Djaili Amadou Amal n’est donc pas une inconnue dans le monde de l’édition et ce n’est pas non plus la première fois qu’elle évoque la condition des femmes dans certains pays d’Afrique. Et cette fois, il s’agit de sa première publication en France. Et elle sait de quoi elle parle quand elle évoque la condition des femmes dans son Cameroun natal. Elle est née en 1975 à Maroua au nord du pays, peule et musulmane, elle est la fille d’une mère égyptienne et d’un père camerounais. Dix ans après avoir quitté son premier époux, elle se remarie mais est victime de violences conjugales. Elle peut échapper à l’emprise de cet homme, il kidnappe cependant ses deux filles pour la faire revenir. Elle arrive néanmoins à terminer une formation en gestion. Elle raconte comment pour survivre elle a dû vendre des bijoux de prix. Elle lit beaucoup et surtout écrit, ce qui la sauvera. Elle évoquera le sort de ces femmes obligées comme elle d'accepter les codes en vigueur dans la société patriarcale de cette région.
En 2010, ce sera "Walaande, l’art de partager un mari" aux éditions Ifrikiya, à Yaoundé, elle raconte l’existence de quatre femmes mariées au même homme qui attendent leur tour… Le livre est un succès de librairie au Cameroun.
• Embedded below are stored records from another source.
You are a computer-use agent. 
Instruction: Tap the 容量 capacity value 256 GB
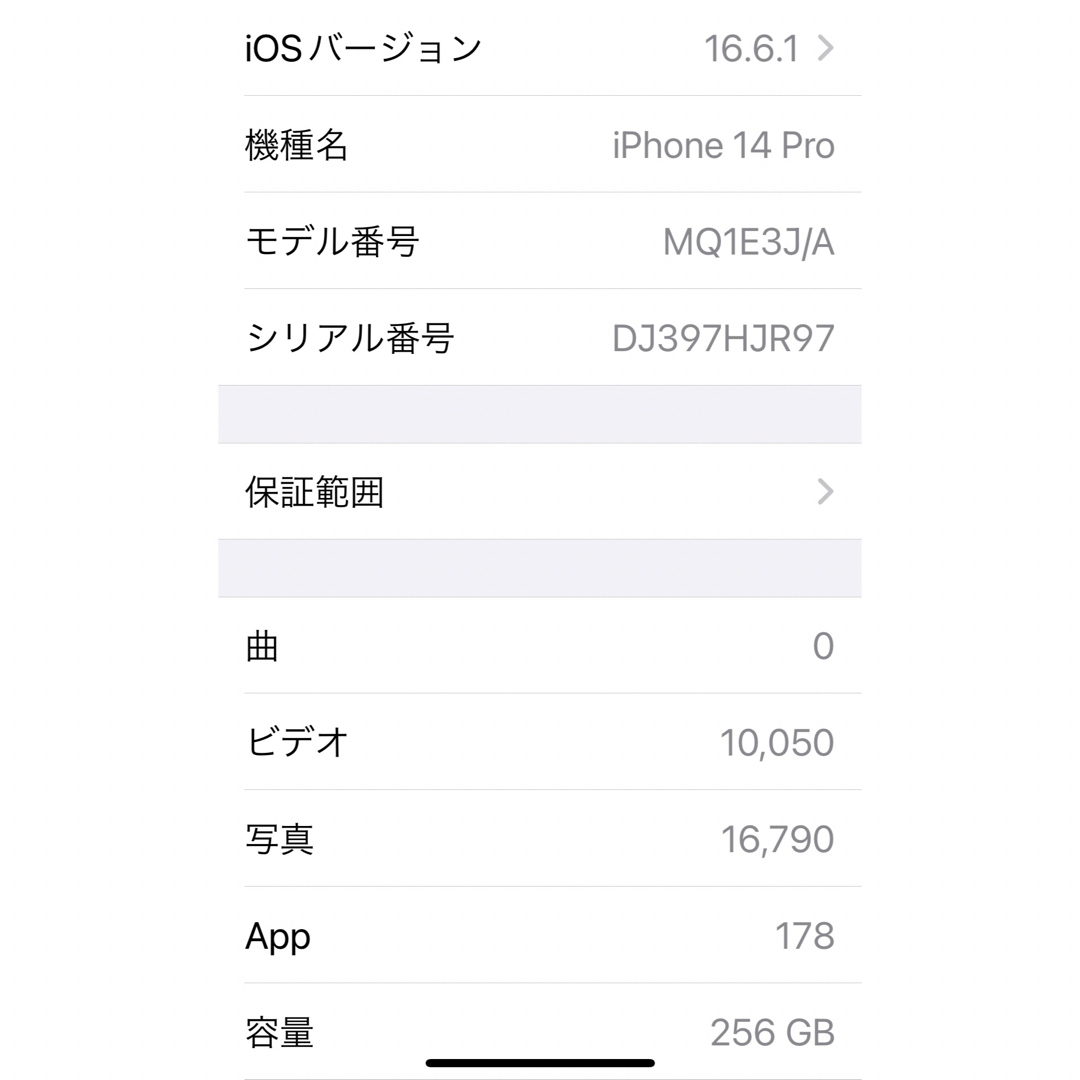pos(772,1032)
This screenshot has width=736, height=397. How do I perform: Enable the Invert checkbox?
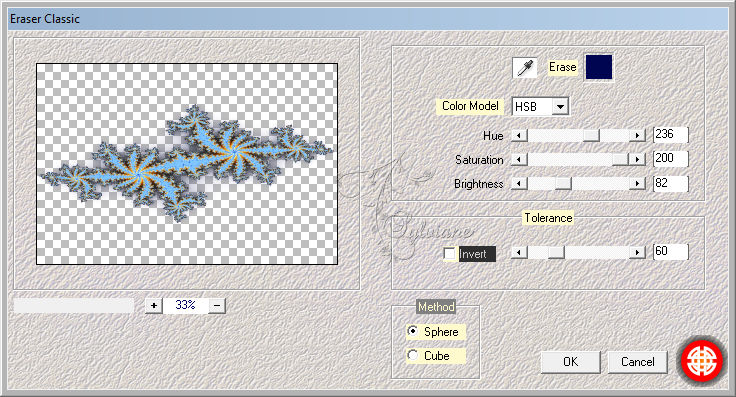[450, 254]
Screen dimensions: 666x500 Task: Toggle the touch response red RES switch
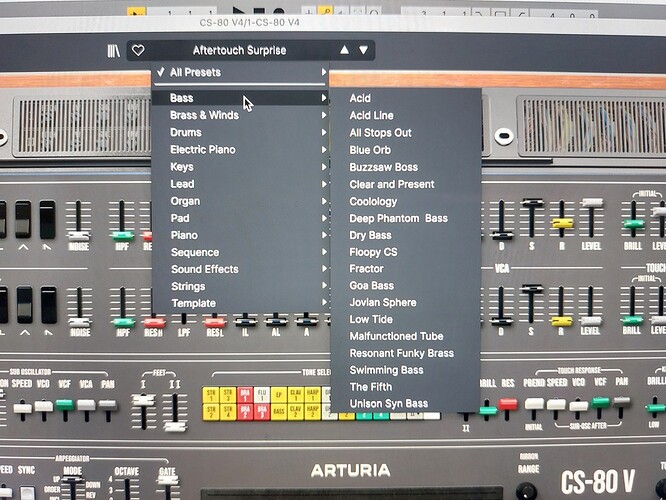click(x=508, y=404)
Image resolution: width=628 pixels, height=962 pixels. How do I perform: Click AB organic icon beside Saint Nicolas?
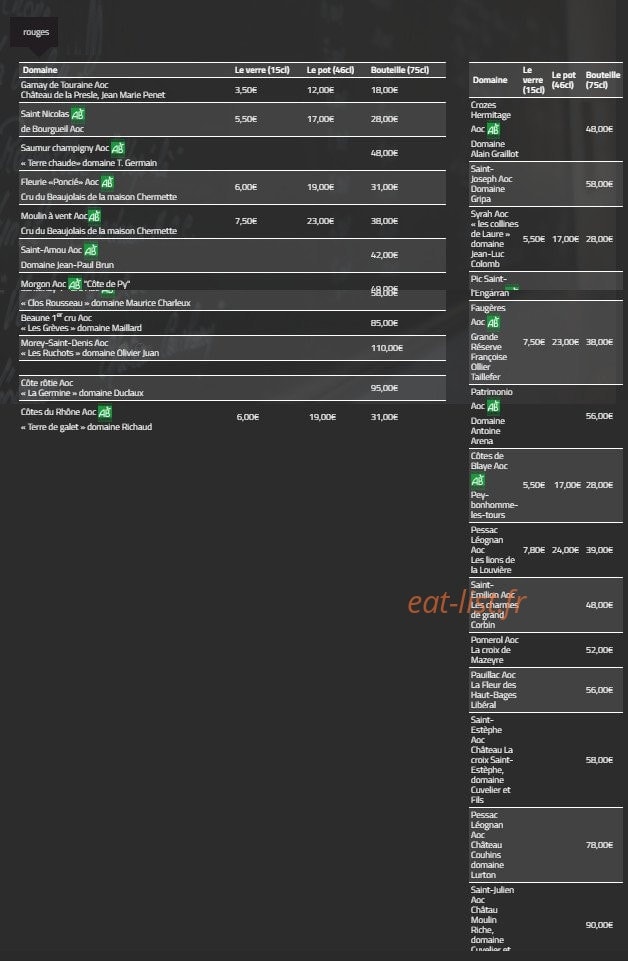coord(78,114)
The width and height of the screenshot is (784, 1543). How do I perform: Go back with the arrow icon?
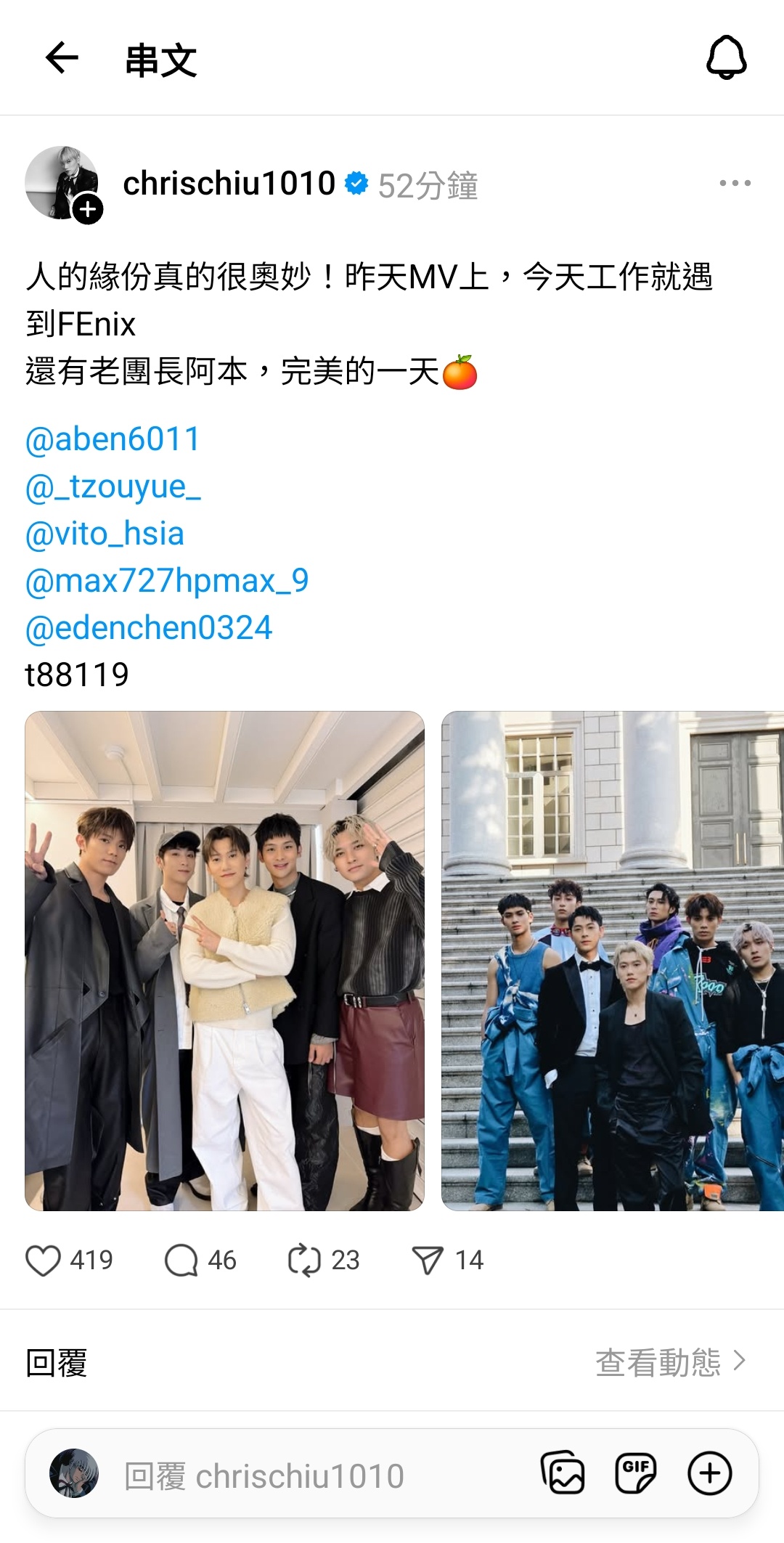[62, 58]
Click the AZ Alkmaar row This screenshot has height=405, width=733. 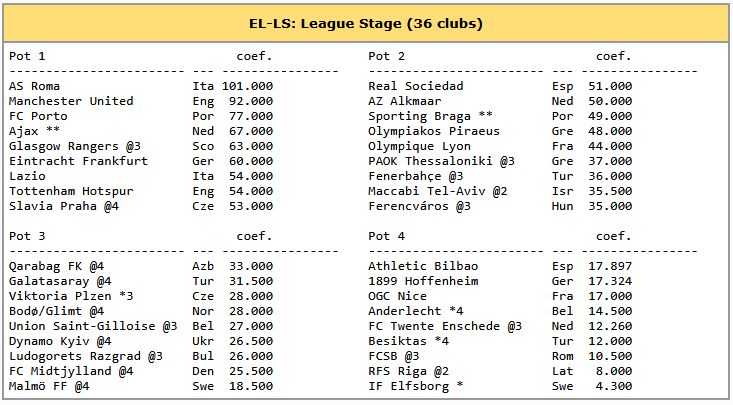pos(405,101)
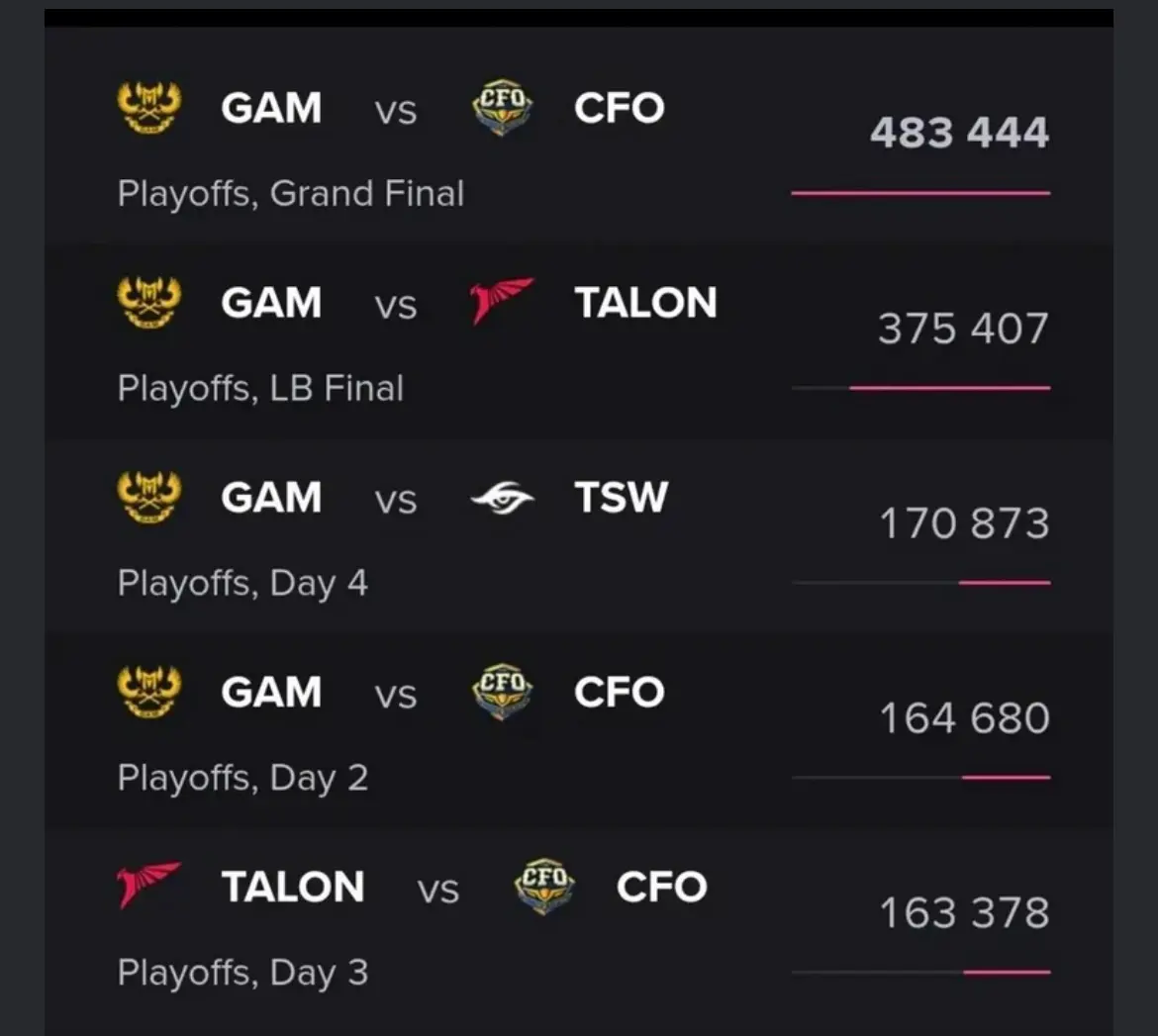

Djaïli Amadou Amal a créé en 2012 l’association "Femmes du Sahel" qui agit en faveur de l’éducation des filles de la région et dont le but est de "porter la voix des femmes du Sahel". On la surnomme "la voix des sans voix". "Le mariage précoce et forcé, le viol conjugal et la polygamie que Djaili Amadou Amal dénonce dans ses romans sont des maux qui entraînent d’autres violences et particulièrement économiques. La femme ne peut faire d’études et n'a pas de métier, elle reste donc dépendante toute sa vie sans pouvoir lutter contre ces violences. La romancière, malgré toutes les difficultés qu’elle a traversées a veillé à ce que ses filles fassent des études.
Djaïli Amadou Amal révèle qu’elle reçoit des messages de femmes des pays limitrophes du Cameroun qui lui racontent qu’elles ont vécu ce qu’elle décrit si bien et même pire… Dans un rapport de ces dernières années, on peut lire qu’au Cameroun et surtout dans le nord, on trouve des filles mariées de force avant leur 15e année, parfois plus de 20%.
Actuellement, Djaili Amadou Amal réside à Douala, avec son troisième époux, Hamadou Baba, un ingénieur originaire comme elle du nord du Cameroun. Il est également écrivain sous le pseudonyme de Badiadji Horrétowdo.